**Task to complete:**
Reproduce the listing exactly, so that no line differs from the original.

**Input for this task:**
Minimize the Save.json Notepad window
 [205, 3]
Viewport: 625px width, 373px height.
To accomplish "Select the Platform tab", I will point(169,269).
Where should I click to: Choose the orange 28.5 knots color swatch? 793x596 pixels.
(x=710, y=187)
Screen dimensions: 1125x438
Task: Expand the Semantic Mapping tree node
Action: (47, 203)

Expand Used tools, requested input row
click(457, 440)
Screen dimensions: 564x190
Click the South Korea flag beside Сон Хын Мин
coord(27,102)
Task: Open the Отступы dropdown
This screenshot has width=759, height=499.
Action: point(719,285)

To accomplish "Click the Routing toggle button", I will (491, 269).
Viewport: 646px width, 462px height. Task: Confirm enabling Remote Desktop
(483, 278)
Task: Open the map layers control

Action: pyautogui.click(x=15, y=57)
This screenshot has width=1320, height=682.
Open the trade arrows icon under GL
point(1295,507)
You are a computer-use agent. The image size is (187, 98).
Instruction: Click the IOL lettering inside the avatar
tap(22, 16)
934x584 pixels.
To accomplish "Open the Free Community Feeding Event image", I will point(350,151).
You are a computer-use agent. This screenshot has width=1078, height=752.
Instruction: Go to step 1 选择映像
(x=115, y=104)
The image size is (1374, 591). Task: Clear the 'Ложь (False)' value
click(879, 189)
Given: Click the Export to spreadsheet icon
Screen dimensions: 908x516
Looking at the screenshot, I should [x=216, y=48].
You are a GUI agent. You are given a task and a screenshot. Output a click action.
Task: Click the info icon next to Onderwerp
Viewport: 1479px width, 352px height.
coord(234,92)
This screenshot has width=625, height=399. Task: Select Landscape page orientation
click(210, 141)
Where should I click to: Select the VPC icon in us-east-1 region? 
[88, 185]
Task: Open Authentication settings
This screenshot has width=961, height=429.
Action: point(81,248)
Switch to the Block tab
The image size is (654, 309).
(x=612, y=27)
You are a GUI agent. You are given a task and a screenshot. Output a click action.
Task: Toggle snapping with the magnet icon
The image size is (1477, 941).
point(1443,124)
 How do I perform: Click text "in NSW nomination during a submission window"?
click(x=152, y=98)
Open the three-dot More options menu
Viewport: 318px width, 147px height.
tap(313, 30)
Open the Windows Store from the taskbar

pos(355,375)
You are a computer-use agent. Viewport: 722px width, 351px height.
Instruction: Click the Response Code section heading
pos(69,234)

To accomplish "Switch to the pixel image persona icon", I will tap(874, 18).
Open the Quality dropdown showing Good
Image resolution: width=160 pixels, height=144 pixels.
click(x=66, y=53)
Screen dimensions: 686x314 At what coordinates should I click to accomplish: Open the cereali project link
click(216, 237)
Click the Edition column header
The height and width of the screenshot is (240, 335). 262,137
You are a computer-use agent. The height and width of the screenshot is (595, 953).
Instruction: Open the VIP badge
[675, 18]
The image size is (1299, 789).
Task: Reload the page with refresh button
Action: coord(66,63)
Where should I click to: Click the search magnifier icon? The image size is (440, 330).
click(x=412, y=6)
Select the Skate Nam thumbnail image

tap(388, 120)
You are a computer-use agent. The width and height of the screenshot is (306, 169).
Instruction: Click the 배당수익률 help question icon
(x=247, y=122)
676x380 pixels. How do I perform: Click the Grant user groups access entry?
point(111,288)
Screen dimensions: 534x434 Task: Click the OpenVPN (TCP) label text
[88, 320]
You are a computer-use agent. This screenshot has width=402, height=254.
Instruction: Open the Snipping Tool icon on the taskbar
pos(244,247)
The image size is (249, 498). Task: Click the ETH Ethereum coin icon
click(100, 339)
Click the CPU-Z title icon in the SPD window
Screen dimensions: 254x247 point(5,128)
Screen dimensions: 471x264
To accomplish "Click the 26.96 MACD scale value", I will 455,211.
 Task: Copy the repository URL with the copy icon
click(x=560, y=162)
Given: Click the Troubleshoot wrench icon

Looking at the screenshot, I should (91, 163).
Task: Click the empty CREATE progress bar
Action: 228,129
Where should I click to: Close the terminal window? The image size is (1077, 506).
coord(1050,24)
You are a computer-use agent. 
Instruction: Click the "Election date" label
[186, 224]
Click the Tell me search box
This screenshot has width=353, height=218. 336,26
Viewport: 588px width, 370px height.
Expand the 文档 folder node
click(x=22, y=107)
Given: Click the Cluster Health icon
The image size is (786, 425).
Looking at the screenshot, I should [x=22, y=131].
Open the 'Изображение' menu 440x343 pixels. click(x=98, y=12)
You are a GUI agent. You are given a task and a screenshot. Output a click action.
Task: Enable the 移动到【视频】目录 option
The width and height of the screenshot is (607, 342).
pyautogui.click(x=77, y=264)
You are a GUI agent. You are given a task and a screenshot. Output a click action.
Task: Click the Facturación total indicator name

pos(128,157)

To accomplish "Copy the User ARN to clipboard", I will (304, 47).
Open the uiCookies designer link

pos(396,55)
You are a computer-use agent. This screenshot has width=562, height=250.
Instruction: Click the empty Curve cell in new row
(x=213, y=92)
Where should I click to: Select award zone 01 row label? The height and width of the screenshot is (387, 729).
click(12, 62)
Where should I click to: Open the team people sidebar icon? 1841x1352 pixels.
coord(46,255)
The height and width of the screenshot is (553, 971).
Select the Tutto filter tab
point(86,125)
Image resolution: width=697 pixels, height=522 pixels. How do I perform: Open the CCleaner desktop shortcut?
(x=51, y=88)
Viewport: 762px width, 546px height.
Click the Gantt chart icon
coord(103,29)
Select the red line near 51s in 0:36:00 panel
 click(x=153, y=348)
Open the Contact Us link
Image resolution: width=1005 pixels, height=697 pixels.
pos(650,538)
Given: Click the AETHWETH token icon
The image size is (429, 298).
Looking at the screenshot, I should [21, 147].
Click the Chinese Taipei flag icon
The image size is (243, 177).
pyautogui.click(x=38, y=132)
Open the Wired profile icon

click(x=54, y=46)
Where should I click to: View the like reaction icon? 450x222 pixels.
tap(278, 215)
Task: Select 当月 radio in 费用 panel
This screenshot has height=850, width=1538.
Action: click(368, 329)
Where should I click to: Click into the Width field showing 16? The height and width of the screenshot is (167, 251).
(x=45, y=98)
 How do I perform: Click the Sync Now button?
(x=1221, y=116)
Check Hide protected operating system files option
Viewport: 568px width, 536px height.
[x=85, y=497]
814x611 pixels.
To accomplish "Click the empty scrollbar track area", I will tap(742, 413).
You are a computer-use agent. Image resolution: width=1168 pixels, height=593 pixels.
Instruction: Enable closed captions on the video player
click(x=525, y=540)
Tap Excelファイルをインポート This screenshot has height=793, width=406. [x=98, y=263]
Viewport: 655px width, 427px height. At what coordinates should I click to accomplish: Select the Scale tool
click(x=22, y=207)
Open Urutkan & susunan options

**Task solution:**
Minimize the Save.json Notepad window
 [205, 3]
Viewport: 625px width, 373px height.
To accomplish "Select the Platform tab", I will point(169,269).
Where should I click to: Choose the orange 28.5 knots color swatch? 793x596 pixels.
(x=710, y=187)
Screen dimensions: 1125x438
Task: Expand the Semantic Mapping tree node
Action: (47, 203)

Expand Used tools, requested input row
click(457, 440)
Screen dimensions: 564x190
Click the South Korea flag beside Сон Хын Мин
coord(27,102)
Task: Open the Отступы dropdown
This screenshot has width=759, height=499.
Action: point(719,285)

To accomplish "Click the Routing toggle button", I will (491, 269).
Viewport: 646px width, 462px height. Task: Confirm enabling Remote Desktop
(483, 278)
Task: Open the map layers control

Action: pyautogui.click(x=15, y=57)
This screenshot has width=1320, height=682.
Open the trade arrows icon under GL
point(1295,507)
You are a computer-use agent. The image size is (187, 98).
Instruction: Click the IOL lettering inside the avatar
tap(22, 16)
934x584 pixels.
To accomplish "Open the Free Community Feeding Event image", I will point(350,151).
You are a computer-use agent. This screenshot has width=1078, height=752.
Instruction: Go to step 1 选择映像
(x=115, y=104)
The image size is (1374, 591). Task: Clear the 'Ложь (False)' value
click(879, 189)
Given: Click the Export to spreadsheet icon
Screen dimensions: 908x516
Looking at the screenshot, I should [x=216, y=48].
You are a GUI agent. You are given a task and a screenshot. Output a click action.
Task: Click the info icon next to Onderwerp
Viewport: 1479px width, 352px height.
coord(234,92)
This screenshot has width=625, height=399. Task: Select Landscape page orientation
click(210, 141)
Where should I click to: Select the VPC icon in us-east-1 region? 
[88, 185]
Task: Open Authentication settings
This screenshot has width=961, height=429.
Action: point(81,248)
Switch to the Block tab
The image size is (654, 309).
(x=612, y=27)
You are a GUI agent. You are given a task and a screenshot. Output a click action.
Task: Toggle snapping with the magnet icon
The image size is (1477, 941).
point(1443,124)
 How do I perform: Click text "in NSW nomination during a submission window"?
click(x=152, y=98)
Open the three-dot More options menu
Viewport: 318px width, 147px height.
tap(313, 30)
Open the Windows Store from the taskbar

pos(355,375)
You are a computer-use agent. Viewport: 722px width, 351px height.
Instruction: Click the Response Code section heading
pos(69,234)

To accomplish "Switch to the pixel image persona icon", I will tap(874, 18).
Open the Quality dropdown showing Good
Image resolution: width=160 pixels, height=144 pixels.
click(x=66, y=53)
Screen dimensions: 686x314 At what coordinates should I click to accomplish: Open the cereali project link
click(216, 237)
Click the Edition column header
The height and width of the screenshot is (240, 335). 262,137
You are a computer-use agent. The height and width of the screenshot is (595, 953).
Instruction: Open the VIP badge
[675, 18]
The image size is (1299, 789).
Task: Reload the page with refresh button
Action: coord(66,63)
Where should I click to: Click the search magnifier icon? The image size is (440, 330).
click(x=412, y=6)
Select the Skate Nam thumbnail image

tap(388, 120)
You are a computer-use agent. The width and height of the screenshot is (306, 169).
Instruction: Click the 배당수익률 help question icon
(x=247, y=122)
676x380 pixels. How do I perform: Click the Grant user groups access entry?
point(111,288)
Screen dimensions: 534x434 Task: Click the OpenVPN (TCP) label text
[88, 320]
You are a computer-use agent. This screenshot has width=402, height=254.
Instruction: Open the Snipping Tool icon on the taskbar
pos(244,247)
The image size is (249, 498). Task: Click the ETH Ethereum coin icon
click(100, 339)
Click the CPU-Z title icon in the SPD window
Screen dimensions: 254x247 point(5,128)
Screen dimensions: 471x264
To accomplish "Click the 26.96 MACD scale value", I will 455,211.
 Task: Copy the repository URL with the copy icon
click(x=560, y=162)
Given: Click the Troubleshoot wrench icon

Looking at the screenshot, I should (91, 163).
Task: Click the empty CREATE progress bar
Action: 228,129
Where should I click to: Close the terminal window? The image size is (1077, 506).
coord(1050,24)
You are a computer-use agent. 
Instruction: Click the "Election date" label
[186, 224]
Click the Tell me search box
This screenshot has width=353, height=218. 336,26
Viewport: 588px width, 370px height.
Expand the 文档 folder node
click(x=22, y=107)
Given: Click the Cluster Health icon
The image size is (786, 425).
Looking at the screenshot, I should [x=22, y=131].
Open the 'Изображение' menu 440x343 pixels. click(x=98, y=12)
You are a GUI agent. You are given a task and a screenshot. Output a click action.
Task: Enable the 移动到【视频】目录 option
The width and height of the screenshot is (607, 342).
pyautogui.click(x=77, y=264)
You are a GUI agent. You are given a task and a screenshot. Output a click action.
Task: Click the Facturación total indicator name

pos(128,157)

To accomplish "Copy the User ARN to clipboard", I will (304, 47).
Open the uiCookies designer link

pos(396,55)
You are a computer-use agent. This screenshot has width=562, height=250.
Instruction: Click the empty Curve cell in new row
(x=213, y=92)
Where should I click to: Select award zone 01 row label? The height and width of the screenshot is (387, 729).
click(12, 62)
Where should I click to: Open the team people sidebar icon? 1841x1352 pixels.
coord(46,255)
The height and width of the screenshot is (553, 971).
Select the Tutto filter tab
point(86,125)
Image resolution: width=697 pixels, height=522 pixels. How do I perform: Open the CCleaner desktop shortcut?
(x=51, y=88)
Viewport: 762px width, 546px height.
Click the Gantt chart icon
coord(103,29)
Select the red line near 51s in 0:36:00 panel
 click(x=153, y=348)
Open the Contact Us link
Image resolution: width=1005 pixels, height=697 pixels.
pos(650,538)
Given: Click the AETHWETH token icon
The image size is (429, 298).
Looking at the screenshot, I should [21, 147].
Click the Chinese Taipei flag icon
The image size is (243, 177).
pyautogui.click(x=38, y=132)
Open the Wired profile icon

click(x=54, y=46)
Where should I click to: View the like reaction icon? 450x222 pixels.
tap(278, 215)
Task: Select 当月 radio in 费用 panel
This screenshot has height=850, width=1538.
Action: click(368, 329)
Where should I click to: Click into the Width field showing 16? The height and width of the screenshot is (167, 251).
(x=45, y=98)
 How do I perform: Click the Sync Now button?
(x=1221, y=116)
Check Hide protected operating system files option
Viewport: 568px width, 536px height.
[x=85, y=497]
814x611 pixels.
To accomplish "Click the empty scrollbar track area", I will tap(742, 413).
You are a computer-use agent. Image resolution: width=1168 pixels, height=593 pixels.
Instruction: Enable closed captions on the video player
click(x=525, y=540)
Tap Excelファイルをインポート This screenshot has height=793, width=406. [x=98, y=263]
Viewport: 655px width, 427px height. At what coordinates should I click to accomplish: Select the Scale tool
click(x=22, y=207)
Open Urutkan & susunan options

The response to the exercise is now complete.